I just spent a couple of hours sitting outside on the back deck with my laptop, revising the first section of a long essay (too long, I think). We’ve had a lot of rain in the Boston area over the past few days, but today was sunny and dry and not too hot, and I couldn’t resist working outside.
I don’t know if this particular essay will go anywhere, but I’ve been working on it for a while. On the days when I think, “This piece might never come together,” I use it for practice in various aspects of craft, and hope maybe I will feel differently about it on another day.
When I first started working on essays I didn’t understand the power — and necessity — of numerous revisions. After toiling away at a piece for maybe a few weeks and finishing several drafts, I wanted to be done. I was, in fact, indignant at the idea that the piece wasn’t finished. What? I’ve worked so hard, this is all I can do! What more do you want from me, essay?
I’ve come a long way since then. I know there are writers out there who can lay it all down in just a few drafts, or maybe even in just one or two drafts. But I often have to revise a piece several times, then set it aside and not think about it for a while, and then revise it again, sometimes a few, sometimes many more times. Revision is actually becoming one the most enjoyable aspects of writing for me. The hard part is done — getting a whole bunch of words down on paper. Now I can fine-tune, improve language, chop-chop where things are extraneous, feel good when things “click” — when they start to make sense and come together. Sometimes a piece surprises me and turns out to be about something completely different than I expected, all because of ideas that came up during revision.
The only question is — when is a piece ever done? I haven’t figured out the answer to that yet. It feels like the work can always get better. But a piece might be done when you find yourself staring at the pages and notice, finally, that they are staring back at you without begging for more changes.

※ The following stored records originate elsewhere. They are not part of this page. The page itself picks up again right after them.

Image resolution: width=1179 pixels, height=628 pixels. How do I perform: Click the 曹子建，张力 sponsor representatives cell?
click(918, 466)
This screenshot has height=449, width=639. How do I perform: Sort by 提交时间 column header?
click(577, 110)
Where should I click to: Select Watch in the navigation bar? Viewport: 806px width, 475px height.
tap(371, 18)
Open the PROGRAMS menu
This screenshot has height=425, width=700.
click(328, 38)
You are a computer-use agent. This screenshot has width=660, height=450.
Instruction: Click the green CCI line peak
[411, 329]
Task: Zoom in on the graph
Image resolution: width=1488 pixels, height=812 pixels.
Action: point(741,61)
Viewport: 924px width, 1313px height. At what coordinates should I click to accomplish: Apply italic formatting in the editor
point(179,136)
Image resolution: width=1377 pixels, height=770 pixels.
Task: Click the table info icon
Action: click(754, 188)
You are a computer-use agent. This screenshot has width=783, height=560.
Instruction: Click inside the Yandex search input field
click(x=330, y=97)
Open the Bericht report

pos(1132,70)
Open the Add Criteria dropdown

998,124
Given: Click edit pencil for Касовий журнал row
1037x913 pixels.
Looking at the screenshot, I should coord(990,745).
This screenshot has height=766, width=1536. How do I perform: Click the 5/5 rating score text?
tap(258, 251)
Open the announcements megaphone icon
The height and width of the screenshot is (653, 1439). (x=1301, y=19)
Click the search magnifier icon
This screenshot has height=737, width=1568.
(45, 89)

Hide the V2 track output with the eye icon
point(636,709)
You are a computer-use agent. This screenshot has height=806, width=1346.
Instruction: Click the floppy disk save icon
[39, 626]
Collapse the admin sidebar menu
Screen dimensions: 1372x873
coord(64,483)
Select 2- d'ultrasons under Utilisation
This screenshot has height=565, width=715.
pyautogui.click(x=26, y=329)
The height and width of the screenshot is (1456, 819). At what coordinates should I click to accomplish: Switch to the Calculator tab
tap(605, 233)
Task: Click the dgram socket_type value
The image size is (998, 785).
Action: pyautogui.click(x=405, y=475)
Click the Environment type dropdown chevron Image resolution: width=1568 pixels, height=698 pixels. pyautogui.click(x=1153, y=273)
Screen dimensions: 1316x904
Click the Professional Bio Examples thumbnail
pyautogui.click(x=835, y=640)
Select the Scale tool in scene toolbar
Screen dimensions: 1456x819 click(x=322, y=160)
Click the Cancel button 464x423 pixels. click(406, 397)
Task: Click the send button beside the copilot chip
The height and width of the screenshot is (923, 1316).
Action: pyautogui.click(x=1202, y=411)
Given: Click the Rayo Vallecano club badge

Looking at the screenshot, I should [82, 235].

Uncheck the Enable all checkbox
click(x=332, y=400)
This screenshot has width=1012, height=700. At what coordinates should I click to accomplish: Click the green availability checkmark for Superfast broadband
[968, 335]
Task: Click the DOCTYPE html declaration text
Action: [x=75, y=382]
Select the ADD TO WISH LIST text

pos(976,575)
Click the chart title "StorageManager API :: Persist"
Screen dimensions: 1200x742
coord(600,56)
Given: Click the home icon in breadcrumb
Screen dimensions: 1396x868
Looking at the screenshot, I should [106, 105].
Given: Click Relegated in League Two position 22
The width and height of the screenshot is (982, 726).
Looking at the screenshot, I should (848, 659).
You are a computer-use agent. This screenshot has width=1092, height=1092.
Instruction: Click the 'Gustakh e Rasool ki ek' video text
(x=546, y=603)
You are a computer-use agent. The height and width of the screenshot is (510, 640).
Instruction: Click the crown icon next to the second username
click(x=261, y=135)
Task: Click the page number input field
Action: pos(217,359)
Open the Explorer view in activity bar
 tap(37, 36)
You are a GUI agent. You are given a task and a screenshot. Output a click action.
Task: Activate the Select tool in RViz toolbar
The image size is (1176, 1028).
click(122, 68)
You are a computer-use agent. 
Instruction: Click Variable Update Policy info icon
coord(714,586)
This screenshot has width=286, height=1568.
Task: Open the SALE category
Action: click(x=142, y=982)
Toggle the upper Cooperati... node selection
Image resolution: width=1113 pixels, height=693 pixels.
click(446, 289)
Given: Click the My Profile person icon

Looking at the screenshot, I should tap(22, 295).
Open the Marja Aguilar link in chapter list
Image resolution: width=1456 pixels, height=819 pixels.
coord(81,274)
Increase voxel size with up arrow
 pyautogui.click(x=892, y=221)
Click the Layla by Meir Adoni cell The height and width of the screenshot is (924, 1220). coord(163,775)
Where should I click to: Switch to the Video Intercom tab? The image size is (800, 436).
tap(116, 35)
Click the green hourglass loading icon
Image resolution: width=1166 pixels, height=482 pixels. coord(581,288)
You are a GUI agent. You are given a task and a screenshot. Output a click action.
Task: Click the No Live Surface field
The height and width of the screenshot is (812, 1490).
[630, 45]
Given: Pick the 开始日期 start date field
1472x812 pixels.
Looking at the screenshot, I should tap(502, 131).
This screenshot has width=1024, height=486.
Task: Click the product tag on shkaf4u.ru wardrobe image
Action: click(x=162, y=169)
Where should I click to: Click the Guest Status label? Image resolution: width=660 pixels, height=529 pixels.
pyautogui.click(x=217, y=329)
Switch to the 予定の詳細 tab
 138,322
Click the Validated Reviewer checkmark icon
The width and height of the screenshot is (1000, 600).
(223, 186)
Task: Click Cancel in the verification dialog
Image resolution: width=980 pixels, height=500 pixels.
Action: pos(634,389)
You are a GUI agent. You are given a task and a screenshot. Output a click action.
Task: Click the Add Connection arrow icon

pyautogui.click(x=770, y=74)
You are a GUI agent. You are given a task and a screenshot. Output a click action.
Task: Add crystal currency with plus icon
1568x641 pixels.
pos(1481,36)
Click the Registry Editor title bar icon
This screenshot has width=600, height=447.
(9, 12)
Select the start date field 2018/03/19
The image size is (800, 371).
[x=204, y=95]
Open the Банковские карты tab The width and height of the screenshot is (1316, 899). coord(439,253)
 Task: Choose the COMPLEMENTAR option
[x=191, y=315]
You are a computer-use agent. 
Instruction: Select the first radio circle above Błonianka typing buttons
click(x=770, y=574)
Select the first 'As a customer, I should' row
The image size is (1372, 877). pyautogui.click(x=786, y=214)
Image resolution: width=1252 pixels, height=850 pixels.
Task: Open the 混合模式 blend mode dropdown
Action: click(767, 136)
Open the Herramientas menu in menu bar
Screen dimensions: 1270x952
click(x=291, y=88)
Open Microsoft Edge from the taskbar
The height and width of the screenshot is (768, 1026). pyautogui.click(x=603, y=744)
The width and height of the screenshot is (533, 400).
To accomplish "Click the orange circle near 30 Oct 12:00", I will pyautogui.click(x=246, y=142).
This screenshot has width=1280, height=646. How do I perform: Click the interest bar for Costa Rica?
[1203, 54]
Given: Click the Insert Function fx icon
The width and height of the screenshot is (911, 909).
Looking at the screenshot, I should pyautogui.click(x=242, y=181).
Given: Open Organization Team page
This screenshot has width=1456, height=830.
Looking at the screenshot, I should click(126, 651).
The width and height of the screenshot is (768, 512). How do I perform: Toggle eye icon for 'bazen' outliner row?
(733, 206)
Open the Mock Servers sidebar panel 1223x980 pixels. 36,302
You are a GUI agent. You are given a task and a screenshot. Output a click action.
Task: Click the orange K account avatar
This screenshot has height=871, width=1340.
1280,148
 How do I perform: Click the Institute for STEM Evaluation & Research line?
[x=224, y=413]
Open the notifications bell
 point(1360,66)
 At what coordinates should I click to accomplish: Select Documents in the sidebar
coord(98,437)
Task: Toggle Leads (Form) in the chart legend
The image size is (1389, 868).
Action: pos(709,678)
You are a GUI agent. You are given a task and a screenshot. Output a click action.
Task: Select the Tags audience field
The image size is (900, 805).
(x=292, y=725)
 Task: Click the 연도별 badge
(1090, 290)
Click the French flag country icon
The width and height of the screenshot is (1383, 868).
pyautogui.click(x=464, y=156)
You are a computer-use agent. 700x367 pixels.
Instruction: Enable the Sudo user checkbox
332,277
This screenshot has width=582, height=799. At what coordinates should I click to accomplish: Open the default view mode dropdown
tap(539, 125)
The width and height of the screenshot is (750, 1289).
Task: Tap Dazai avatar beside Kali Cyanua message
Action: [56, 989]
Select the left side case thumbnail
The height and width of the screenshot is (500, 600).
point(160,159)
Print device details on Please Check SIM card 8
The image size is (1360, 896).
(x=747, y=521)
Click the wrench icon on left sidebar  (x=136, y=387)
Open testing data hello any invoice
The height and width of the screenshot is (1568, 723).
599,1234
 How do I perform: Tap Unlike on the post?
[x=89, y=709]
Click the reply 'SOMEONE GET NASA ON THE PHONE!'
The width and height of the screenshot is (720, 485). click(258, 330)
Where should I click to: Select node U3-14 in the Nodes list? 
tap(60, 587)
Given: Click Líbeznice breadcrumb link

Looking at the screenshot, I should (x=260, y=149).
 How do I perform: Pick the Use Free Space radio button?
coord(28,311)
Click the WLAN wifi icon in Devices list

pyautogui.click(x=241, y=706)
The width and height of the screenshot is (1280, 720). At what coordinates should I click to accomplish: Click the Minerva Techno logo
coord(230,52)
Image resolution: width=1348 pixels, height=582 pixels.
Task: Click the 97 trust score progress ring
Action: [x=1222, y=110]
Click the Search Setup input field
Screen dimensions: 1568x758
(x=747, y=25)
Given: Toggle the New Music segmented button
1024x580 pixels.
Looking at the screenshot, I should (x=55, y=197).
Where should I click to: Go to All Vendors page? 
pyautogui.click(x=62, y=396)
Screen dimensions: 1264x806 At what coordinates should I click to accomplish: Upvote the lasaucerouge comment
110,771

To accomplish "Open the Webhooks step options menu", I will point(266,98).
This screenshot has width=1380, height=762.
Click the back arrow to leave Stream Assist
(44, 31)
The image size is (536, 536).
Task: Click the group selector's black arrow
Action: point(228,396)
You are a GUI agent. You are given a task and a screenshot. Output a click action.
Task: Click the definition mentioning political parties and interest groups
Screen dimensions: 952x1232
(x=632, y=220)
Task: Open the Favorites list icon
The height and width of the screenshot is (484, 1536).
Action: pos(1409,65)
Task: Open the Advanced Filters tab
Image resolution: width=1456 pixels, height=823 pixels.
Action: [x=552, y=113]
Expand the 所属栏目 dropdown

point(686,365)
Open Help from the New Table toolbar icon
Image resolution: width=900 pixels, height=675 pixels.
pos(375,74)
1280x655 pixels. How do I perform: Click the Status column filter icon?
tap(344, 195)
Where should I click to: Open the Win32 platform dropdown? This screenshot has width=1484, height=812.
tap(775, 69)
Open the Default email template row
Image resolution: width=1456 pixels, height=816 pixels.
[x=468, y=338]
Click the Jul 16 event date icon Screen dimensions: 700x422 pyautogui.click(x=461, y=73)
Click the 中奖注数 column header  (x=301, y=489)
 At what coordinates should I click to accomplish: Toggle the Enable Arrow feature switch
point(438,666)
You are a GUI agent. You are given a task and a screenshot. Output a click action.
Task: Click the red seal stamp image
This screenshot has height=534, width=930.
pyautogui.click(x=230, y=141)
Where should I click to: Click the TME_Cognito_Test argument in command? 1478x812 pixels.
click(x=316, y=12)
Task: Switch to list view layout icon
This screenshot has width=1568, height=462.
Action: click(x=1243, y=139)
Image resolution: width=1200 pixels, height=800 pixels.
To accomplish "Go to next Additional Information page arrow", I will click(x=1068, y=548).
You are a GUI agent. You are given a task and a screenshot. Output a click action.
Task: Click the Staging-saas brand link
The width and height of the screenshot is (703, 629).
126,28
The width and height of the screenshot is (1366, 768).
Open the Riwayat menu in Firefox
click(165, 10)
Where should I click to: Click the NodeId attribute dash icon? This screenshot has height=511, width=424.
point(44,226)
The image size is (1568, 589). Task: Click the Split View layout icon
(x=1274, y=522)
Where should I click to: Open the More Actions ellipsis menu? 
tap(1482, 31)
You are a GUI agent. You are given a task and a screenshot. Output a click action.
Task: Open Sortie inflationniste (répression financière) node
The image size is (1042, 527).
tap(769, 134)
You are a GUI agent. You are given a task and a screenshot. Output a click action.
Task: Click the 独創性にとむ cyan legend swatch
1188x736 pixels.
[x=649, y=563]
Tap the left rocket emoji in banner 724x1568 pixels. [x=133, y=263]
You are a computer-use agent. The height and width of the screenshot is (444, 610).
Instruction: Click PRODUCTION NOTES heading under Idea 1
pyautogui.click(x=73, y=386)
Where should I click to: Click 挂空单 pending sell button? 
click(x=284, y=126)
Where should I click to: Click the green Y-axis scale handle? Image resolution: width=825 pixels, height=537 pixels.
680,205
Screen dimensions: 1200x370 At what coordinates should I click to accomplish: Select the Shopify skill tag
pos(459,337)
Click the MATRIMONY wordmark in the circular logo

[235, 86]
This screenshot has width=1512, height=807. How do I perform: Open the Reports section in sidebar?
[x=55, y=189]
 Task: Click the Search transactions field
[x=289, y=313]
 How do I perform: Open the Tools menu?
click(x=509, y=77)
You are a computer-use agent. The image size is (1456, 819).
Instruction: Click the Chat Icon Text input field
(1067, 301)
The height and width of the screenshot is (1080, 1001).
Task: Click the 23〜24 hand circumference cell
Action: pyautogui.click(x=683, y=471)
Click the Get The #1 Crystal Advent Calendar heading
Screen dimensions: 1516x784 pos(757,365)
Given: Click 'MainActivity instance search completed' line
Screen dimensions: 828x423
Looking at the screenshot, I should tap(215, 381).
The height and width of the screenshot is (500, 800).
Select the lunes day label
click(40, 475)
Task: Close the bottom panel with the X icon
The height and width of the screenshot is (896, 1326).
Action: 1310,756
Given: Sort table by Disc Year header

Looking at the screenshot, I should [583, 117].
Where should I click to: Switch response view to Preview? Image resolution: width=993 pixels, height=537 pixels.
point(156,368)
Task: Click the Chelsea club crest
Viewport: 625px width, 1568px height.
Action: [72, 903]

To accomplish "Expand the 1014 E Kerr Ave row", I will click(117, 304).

At that point, for me, it feels like there’s no more to say. Until the next essay, anyway.






I understand what you’re saying, Faye. My first or early drafts make me wonder why I ever thought I could write. I, too, have come to appreciate and enjoy the revision process. I know I’m done after I’ve gone through a cycle of loving it, hating it, loving it, hating it, and finally end with: I can’t look at it anymore. Good for you (for all of us) who keep at it. For me, it’s the only way.